§ **Instructions for the task**
Each entry in the block below needs to be copied out exactly.

§ **Records shown**
━━━━━━━━

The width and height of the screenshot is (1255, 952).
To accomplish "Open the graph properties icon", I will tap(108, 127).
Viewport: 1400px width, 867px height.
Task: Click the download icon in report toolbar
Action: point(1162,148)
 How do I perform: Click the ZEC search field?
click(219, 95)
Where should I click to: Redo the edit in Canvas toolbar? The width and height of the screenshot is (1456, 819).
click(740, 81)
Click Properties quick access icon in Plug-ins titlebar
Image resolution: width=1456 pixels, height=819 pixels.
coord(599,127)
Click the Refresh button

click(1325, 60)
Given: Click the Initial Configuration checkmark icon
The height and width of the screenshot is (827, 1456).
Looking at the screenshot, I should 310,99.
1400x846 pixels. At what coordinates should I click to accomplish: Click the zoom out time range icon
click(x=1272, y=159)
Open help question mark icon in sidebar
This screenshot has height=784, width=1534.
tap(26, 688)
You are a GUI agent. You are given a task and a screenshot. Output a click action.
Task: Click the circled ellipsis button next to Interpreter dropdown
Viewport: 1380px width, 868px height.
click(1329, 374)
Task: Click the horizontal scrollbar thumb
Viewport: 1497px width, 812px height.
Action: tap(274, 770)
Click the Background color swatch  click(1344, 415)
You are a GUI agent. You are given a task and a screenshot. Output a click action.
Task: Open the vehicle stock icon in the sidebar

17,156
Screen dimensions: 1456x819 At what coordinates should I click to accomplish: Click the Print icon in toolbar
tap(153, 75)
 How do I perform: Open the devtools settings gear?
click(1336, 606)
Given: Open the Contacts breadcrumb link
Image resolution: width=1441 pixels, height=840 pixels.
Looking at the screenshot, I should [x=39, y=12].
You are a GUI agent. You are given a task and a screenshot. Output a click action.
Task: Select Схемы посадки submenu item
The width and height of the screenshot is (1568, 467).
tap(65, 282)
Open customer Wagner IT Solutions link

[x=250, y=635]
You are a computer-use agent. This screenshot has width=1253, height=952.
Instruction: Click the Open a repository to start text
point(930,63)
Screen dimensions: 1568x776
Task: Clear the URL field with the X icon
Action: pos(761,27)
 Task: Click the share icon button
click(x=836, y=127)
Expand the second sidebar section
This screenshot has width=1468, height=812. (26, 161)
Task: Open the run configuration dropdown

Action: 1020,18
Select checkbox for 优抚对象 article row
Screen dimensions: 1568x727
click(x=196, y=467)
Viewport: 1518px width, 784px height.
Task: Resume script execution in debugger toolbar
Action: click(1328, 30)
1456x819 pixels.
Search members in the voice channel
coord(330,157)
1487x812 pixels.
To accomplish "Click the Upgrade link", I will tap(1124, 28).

━━━━━━━━

§ **Solution for this task**
The width and height of the screenshot is (1255, 952).
To accomplish "Open the graph properties icon", I will tap(108, 127).
Viewport: 1400px width, 867px height.
Task: Click the download icon in report toolbar
Action: point(1162,148)
 How do I perform: Click the ZEC search field?
click(219, 95)
Where should I click to: Redo the edit in Canvas toolbar? The width and height of the screenshot is (1456, 819).
click(740, 81)
Click Properties quick access icon in Plug-ins titlebar
Image resolution: width=1456 pixels, height=819 pixels.
coord(599,127)
Click the Refresh button

click(1325, 60)
Given: Click the Initial Configuration checkmark icon
The height and width of the screenshot is (827, 1456).
Looking at the screenshot, I should 310,99.
1400x846 pixels. At what coordinates should I click to accomplish: Click the zoom out time range icon
click(x=1272, y=159)
Open help question mark icon in sidebar
This screenshot has height=784, width=1534.
tap(26, 688)
You are a GUI agent. You are given a task and a screenshot. Output a click action.
Task: Click the circled ellipsis button next to Interpreter dropdown
Viewport: 1380px width, 868px height.
click(1329, 374)
Task: Click the horizontal scrollbar thumb
Viewport: 1497px width, 812px height.
Action: tap(274, 770)
Click the Background color swatch  click(1344, 415)
You are a GUI agent. You are given a task and a screenshot. Output a click action.
Task: Open the vehicle stock icon in the sidebar

17,156
Screen dimensions: 1456x819 At what coordinates should I click to accomplish: Click the Print icon in toolbar
tap(153, 75)
 How do I perform: Open the devtools settings gear?
click(1336, 606)
Given: Open the Contacts breadcrumb link
Image resolution: width=1441 pixels, height=840 pixels.
Looking at the screenshot, I should [x=39, y=12].
You are a GUI agent. You are given a task and a screenshot. Output a click action.
Task: Select Схемы посадки submenu item
The width and height of the screenshot is (1568, 467).
tap(65, 282)
Open customer Wagner IT Solutions link

[x=250, y=635]
You are a computer-use agent. This screenshot has width=1253, height=952.
Instruction: Click the Open a repository to start text
point(930,63)
Screen dimensions: 1568x776
Task: Clear the URL field with the X icon
Action: pos(761,27)
 Task: Click the share icon button
click(x=836, y=127)
Expand the second sidebar section
This screenshot has width=1468, height=812. (26, 161)
Task: Open the run configuration dropdown

Action: 1020,18
Select checkbox for 优抚对象 article row
Screen dimensions: 1568x727
click(x=196, y=467)
Viewport: 1518px width, 784px height.
Task: Resume script execution in debugger toolbar
Action: click(1328, 30)
1456x819 pixels.
Search members in the voice channel
coord(330,157)
1487x812 pixels.
To accomplish "Click the Upgrade link", I will tap(1124, 28).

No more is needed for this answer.